Director: Jack Smight
Starring: Jan-Michael Vincent, George Peppard, Dominique Sanda, Paul Winfield, Jackie Earle Haley
You have seen great adventures. You are about to live one.
World War III has come and gone and the world is left as a nuclear wasteland with few survivors, huge storms and mutated animals. Tanner and Denton are the last two survivors left at a military bunker and they set out to cross “Damnation Alley”, the most radiated area to get to Albany which is still intact after the apocalypse.
I have some great memories from watching this on TV when I was younger. The cockroach attack at the gas station is a scene I remembered for many years without having a clue of which movie it belonged to. Nostalgia can kick you in the ass when you decide to watch a movie you have had good memories of twenty years down the line though and that’s definitely what happened here…
Damnation Alley is based on a novel by Roger Zelazny, but the film ended up being very different from his story and Zelazny was very unhappy with the end product. The narrative is utterly atrocious and the movie is a mess. This was a big budget production back in ’77 but the effects are still extremely badly done, even for its time. Apparently there were a lot of problems with this production which may explain why it became the way it did.
Most of the movie is about our hero’s driving their awesome (films highlight) Landmaster, a huge and great megatruck vehicle, across the sand and stumbling across some uninteresting characters and some trouble. The cockroach scene is very silly now and the terror I experienced by it as a kid makes me embarrassed today.
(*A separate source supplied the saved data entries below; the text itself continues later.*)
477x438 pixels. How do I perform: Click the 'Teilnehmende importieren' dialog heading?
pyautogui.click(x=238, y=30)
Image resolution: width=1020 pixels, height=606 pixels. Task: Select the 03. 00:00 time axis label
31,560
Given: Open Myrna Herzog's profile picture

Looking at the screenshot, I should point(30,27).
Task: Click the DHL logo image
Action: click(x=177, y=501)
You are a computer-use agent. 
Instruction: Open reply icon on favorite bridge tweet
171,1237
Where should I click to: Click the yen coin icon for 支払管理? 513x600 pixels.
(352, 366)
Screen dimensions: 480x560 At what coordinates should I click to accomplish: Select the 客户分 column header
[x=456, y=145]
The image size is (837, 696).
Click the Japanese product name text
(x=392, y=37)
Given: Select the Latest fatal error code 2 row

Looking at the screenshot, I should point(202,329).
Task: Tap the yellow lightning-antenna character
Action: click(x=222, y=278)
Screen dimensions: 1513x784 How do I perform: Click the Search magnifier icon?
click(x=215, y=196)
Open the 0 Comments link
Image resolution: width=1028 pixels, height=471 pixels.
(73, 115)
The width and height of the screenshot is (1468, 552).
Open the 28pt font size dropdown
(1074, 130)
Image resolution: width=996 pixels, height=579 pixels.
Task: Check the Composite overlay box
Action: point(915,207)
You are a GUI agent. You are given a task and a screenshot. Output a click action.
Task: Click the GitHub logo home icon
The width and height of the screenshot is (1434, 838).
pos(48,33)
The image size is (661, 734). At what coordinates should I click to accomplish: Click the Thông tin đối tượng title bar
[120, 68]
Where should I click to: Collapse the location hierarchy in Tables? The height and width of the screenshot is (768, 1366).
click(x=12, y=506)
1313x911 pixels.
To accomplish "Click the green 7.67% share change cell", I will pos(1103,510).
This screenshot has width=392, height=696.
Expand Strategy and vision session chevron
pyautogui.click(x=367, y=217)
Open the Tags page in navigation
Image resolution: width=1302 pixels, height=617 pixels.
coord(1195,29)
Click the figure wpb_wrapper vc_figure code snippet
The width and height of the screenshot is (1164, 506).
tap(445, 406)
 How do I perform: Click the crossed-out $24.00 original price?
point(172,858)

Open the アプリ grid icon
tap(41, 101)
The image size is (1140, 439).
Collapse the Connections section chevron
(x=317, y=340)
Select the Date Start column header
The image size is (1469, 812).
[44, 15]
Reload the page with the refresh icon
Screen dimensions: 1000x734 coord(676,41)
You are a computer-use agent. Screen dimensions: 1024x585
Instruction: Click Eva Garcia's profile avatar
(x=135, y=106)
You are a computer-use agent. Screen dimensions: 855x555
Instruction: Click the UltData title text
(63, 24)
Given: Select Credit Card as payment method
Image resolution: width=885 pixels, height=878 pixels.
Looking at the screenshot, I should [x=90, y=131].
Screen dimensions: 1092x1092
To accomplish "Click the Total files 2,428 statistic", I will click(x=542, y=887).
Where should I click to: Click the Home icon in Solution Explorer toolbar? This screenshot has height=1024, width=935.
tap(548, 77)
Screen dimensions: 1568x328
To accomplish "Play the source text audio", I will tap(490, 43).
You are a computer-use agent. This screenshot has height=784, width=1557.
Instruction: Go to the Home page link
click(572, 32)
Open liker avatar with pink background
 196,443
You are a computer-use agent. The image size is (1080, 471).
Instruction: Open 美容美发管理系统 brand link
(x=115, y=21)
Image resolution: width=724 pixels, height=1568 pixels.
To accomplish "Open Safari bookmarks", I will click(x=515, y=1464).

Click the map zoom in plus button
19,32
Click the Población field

Jack Smight made the movie and he had a lot of experienced before going into this project. I wonder what he thought of the end product and I’m sure he had some interesting stories about it. Award winning Jerry Goldsmith did the score for this and it works.
Jean-Michael Vincent, best known for playing Stringfellow Hawke in Airwolf, played Tanner and George Peppard, Hannibal Smith from The A-Team played Denton. They both do a decent job here and it’s kind of weird to see a crossover of two people from very famous action TV series of the 80’s in the same movie.
Damnation Alley is one of the very few movies I would like to see being remade. The concept isn’t too bad, but the execution simply failed here. This film is only enjoyable to those who have nostalgic memories of it.